This Kura is 185 years old and it’s beautiful. 185 year old timber soar to hold the wooden ceiling. Walls of windows and open cantilever roofs let in a beautiful light. It is a place of shadows and light. Old and new.
It is also a place of contradictions. Rooms of intense heat and chilling cold. Old Edo looking tools, unusual modern machines and futuristic computers sit side by side. Tradition and technology waltzing together to make Sake.
But there is more going on. If you look closely. The pressing machine is periwinkle blue. The brush’s are day glow green. Christ ,the fork lift is Fuschia. The colors have been chosen as carefully as a painter would put paint to canvas. An artist has been here.
That artist is Yasutaka Daimon, Toji and owner Daimon Shuzo. Clearly his wonderful sake is a work of art. But why these details of color, like wildflowers, in this traditional Kura? The more you get to know him. The more it all makes sense.
Born the first son of the brewer, he fled Japan to see the world. Opening up to the possibilities beyond Japan and sake. He lived in a floating world of Travel and spirituality until he decided it was time to return.Bringing back with him, souvenirs of the world: love of Art, Food , spirituality. Which he applies daily to the life in the kura.

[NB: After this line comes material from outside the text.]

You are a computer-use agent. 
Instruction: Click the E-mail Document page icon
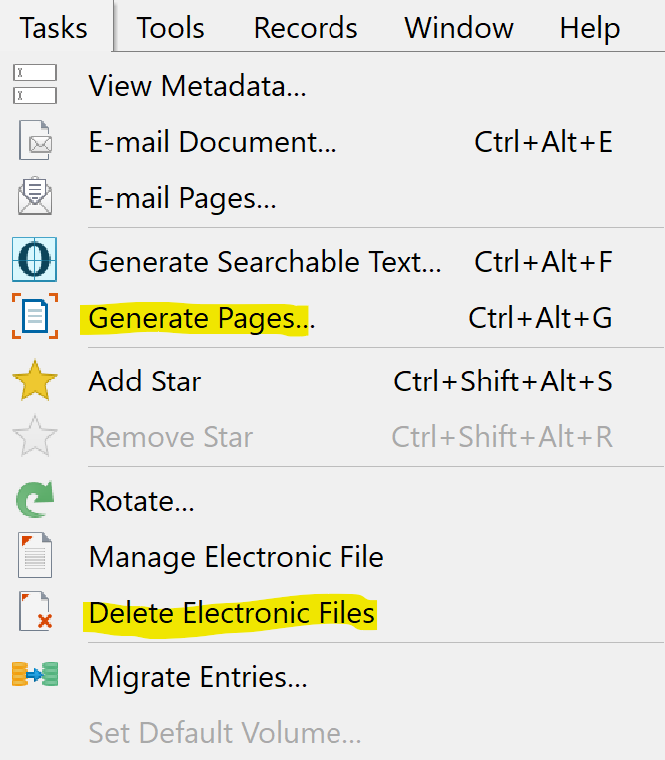coord(35,141)

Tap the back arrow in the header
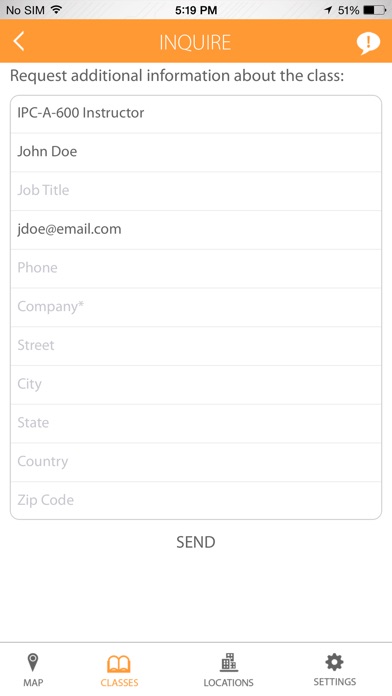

There are surprising touches everywhere. Who would expect to see Matisse, Rothko and Klee prints in this almost 200 year old Japanese Kura. Or a Buddhist prayer affixed to a state of the art Koji computer. These touches humanize this building.Clearly he respect tradition, like hand washing the rice ( Ouch,my back!) instead of using a rice washing machine ,which he already owns. But he also believes in the modern. Using traditional methods combined with a desire to shepard sake into the future.
Like the modern artist’s he loves so much. They had a reverence for the past but were looking for a new way of expression. So too is Daimon-san.